Today, Spot 5-3-2 is $32.50/bbl, while expenses are currently on the high end of average at $8/bbl, with everyone working to run at all cost. That results in an average profit of $24/bbl as of yesterdays close. I've mentioned before, that refineries are profitable when that numbers is above $10/bbl.

In 2Q, we saw Spot 5-3-2 as high as the low $60's for a brief period... we aren't there, but we are a long way from where we were in January under $10/bbl.

I would actually love to see prices stabilize in this range. Refiners would still make a ton of money AND we could curb some of the inflation numbers. Will it though?

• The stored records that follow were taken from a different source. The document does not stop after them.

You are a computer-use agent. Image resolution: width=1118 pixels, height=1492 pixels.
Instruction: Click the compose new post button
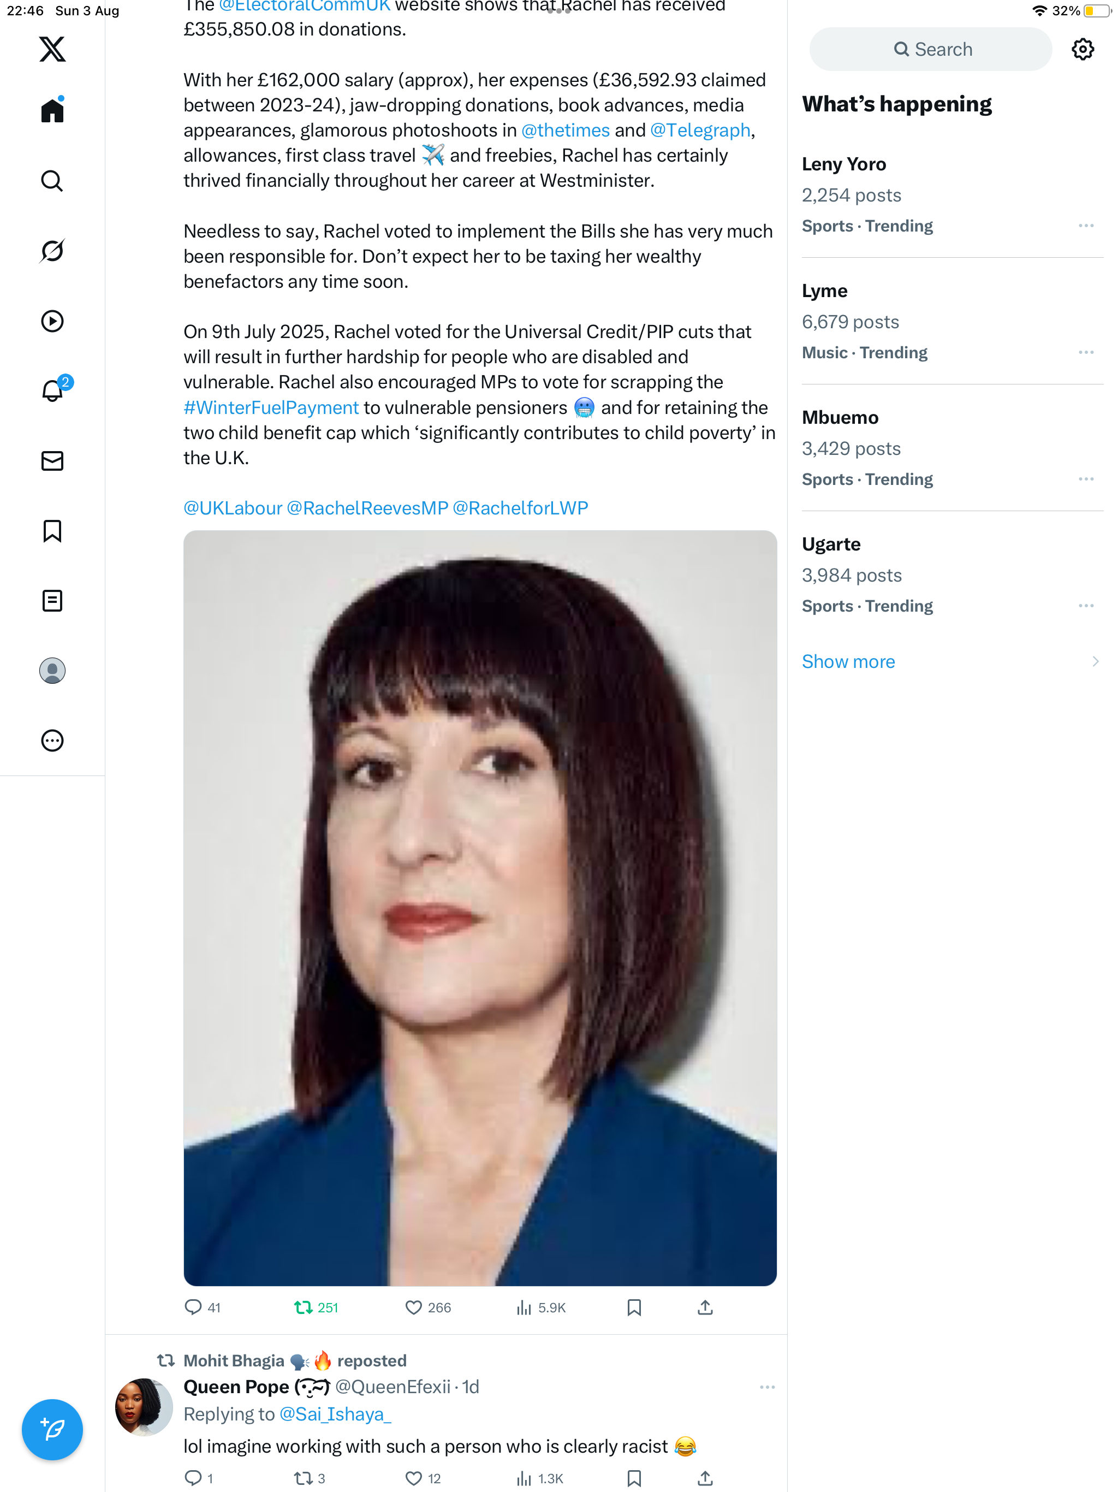click(52, 1429)
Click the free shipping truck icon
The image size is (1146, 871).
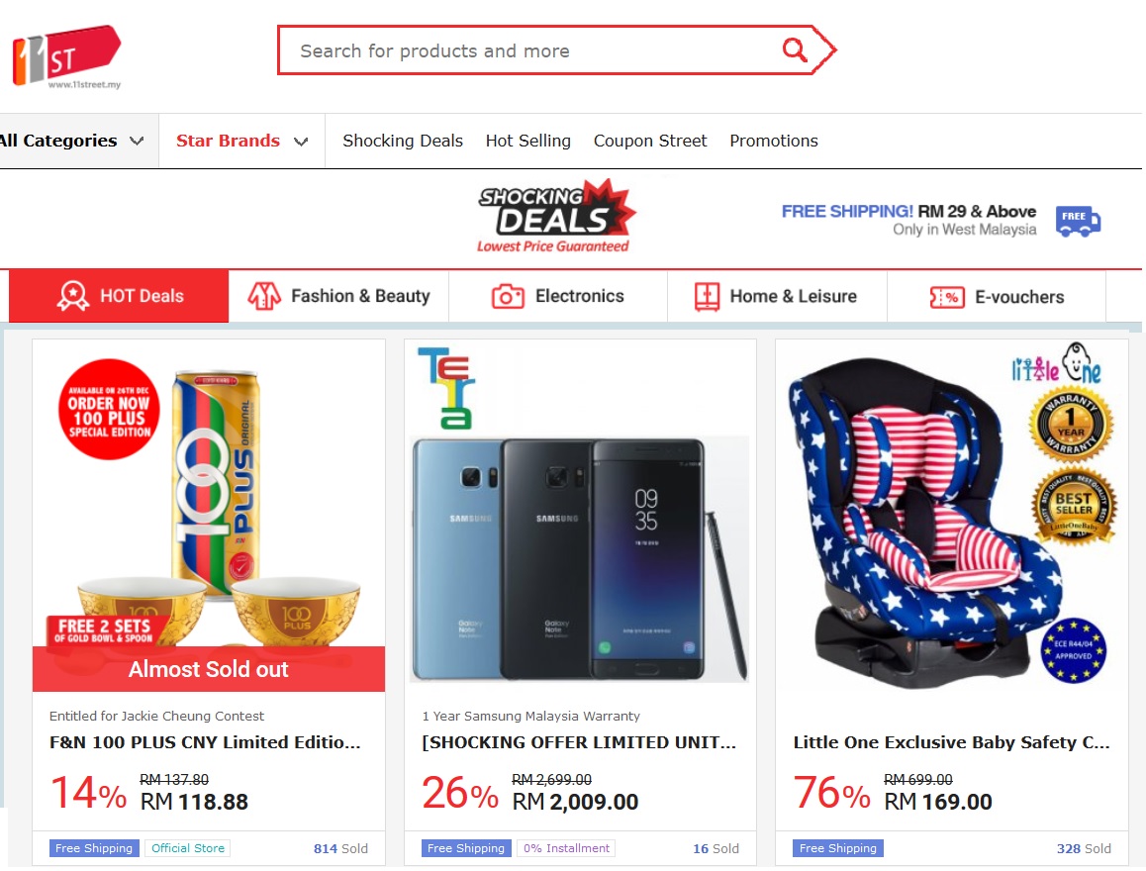click(1078, 221)
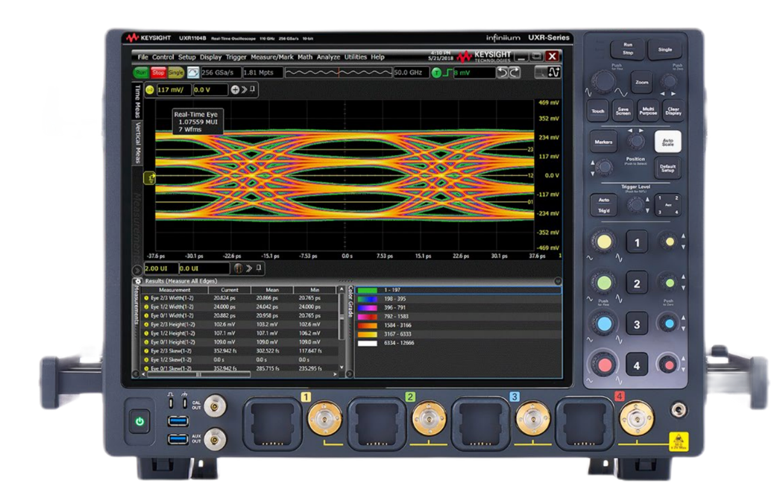Click the 2.00 UI horizontal scale field

[160, 268]
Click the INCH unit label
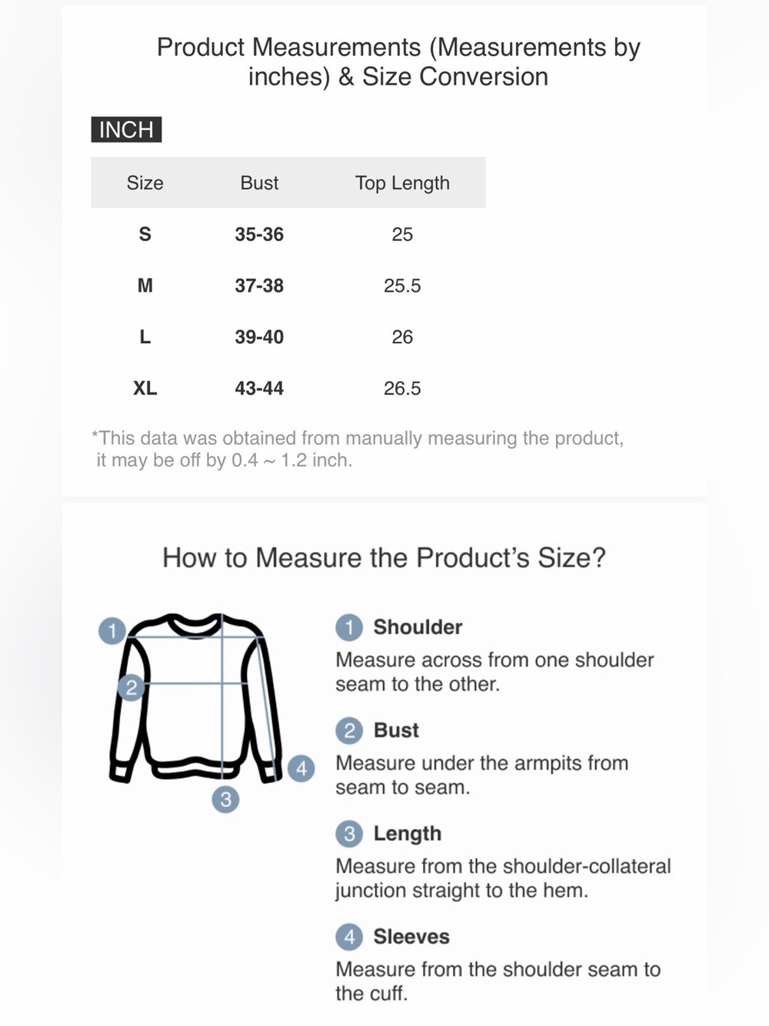The width and height of the screenshot is (769, 1026). pyautogui.click(x=126, y=129)
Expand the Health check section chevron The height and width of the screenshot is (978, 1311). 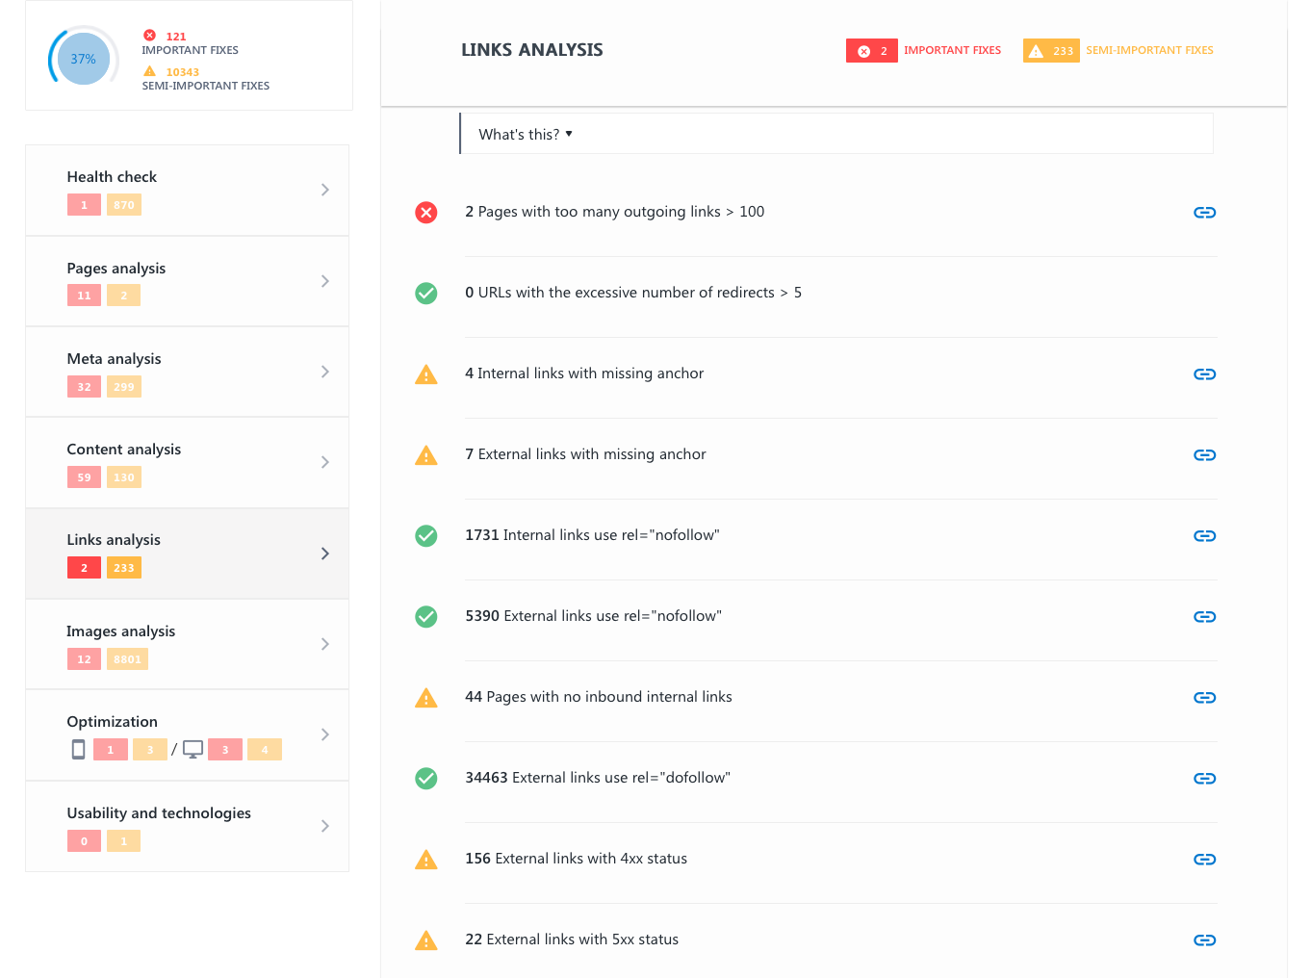click(x=324, y=190)
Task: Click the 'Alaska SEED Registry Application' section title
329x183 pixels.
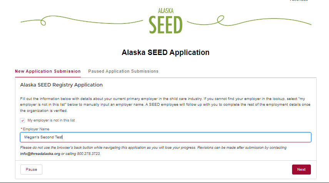Action: pyautogui.click(x=61, y=85)
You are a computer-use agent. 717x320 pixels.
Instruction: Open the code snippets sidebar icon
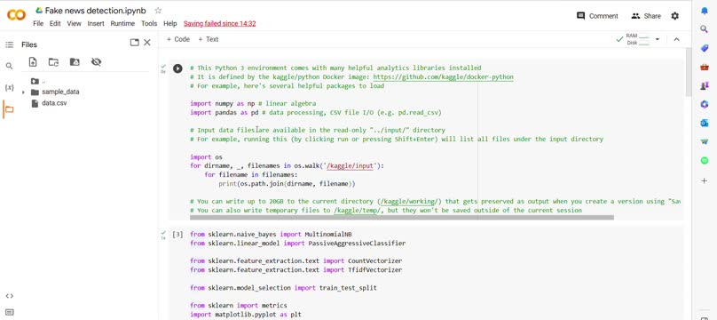point(9,296)
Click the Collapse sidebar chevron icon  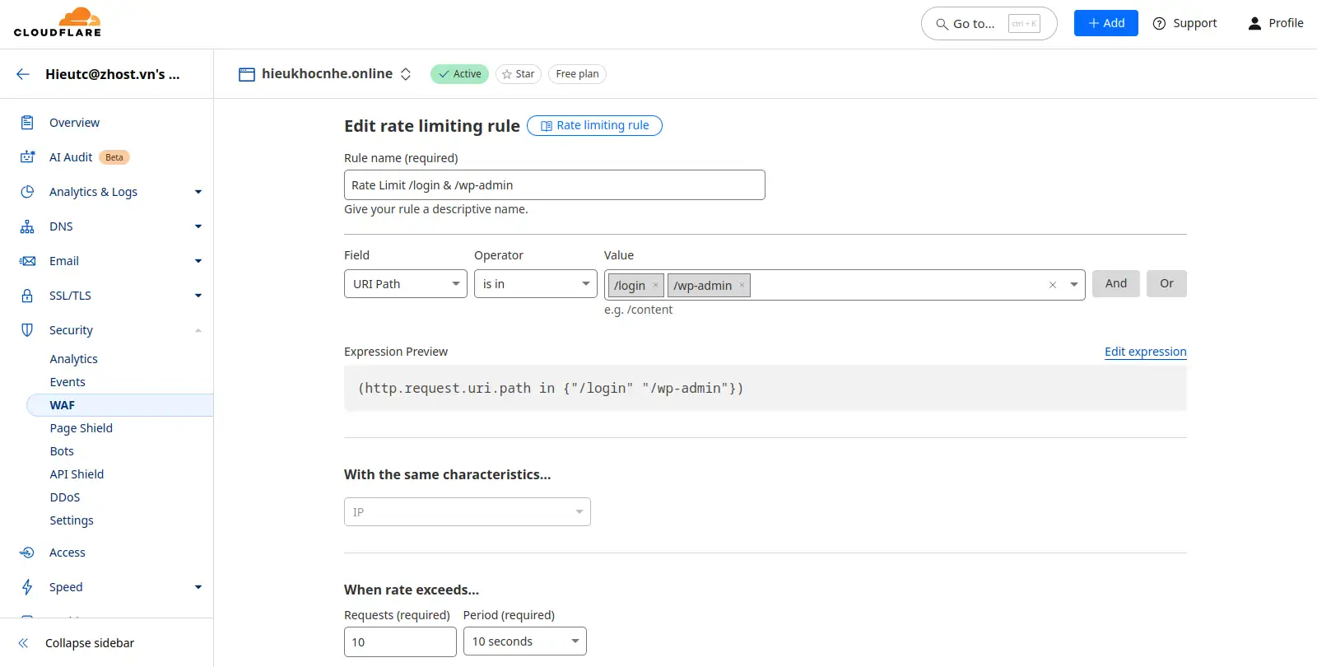23,643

To me, the macro doesn't look that promising.

  • Russia cut off Europe's gas supply and there is little the US can do to help. Any incremental NGL barrels that the US can ship will only raise prices domestically and do very little to help in Europe.
  • We have our first storm of the season in the Atlantic, any disruption in oil or refining could have a huge impact on market prices.
  • Refinery outages are coming. Several refineries have outages scheduled between October and March, and those are just the planned outages.
  • Every refinery in the country has postponed maintenance through the pandemic to stay financially solvent, and then pushed run at all cost strategies the past year to take advantage of unprecedented margins. There have already been cracks in the system, so far all minor, but it's going to catch up with someone.
  • Winter is coming. Fuel oil, heating oil, diesel, Propane, etc... are all in higher demand in the winter. Storage levels are already at record low levels going into winter. A hard winter could drain supplies quickly.

My best case scenario for the economy (and my refining stock) is that Spot 5-3-2 stays in the $25-$35 range. If it falls below $20/bbl, I'll have to question my refining thesis. If it returns to above $40/bbl, inflation (and equities) likely to struggle longer.

If interested you can read more in my newsletter: Energy Crisis

My portfolio is approximately 2-1 growth vs O&G currently.

Rihard Jarc's avatar
damn, great insight as always Parrot! The refinery outages and the Atlantic storms something most people forget. Thx a lot!
ParrotStock's avatar
@rihardjarc No problem buddy... I meant to mention the SPR release as well but forgot. That's going to have an effect on oil prices as well.
Rihard Jarc's avatar
@parrot Thx Parrot!
Joshua Simka's avatar
My portfolio is approximately 2-1 growth vs O&G currently.

Nice thorough post! The nuances of the pricing and its implications are a little over my head/outside my circle of competence, but I'm particularly interested in your portfolio construction. Is this typically the level of exposure you like to oil and gas? Or do you shift that ratio on a cyclical basis?
ParrotStock's avatar
@tomato Thank you!

The portfolio I share is nearly 100% growth

The rest of my portfolio is more conservative and shifts between a small amount of growth, index funds, dividend stocks, and oil and gas. That portfolio is approx 75% refining right now. I’m in that business, so with stock options and such, it probably never gets below 20-25% of that part of my portfolio.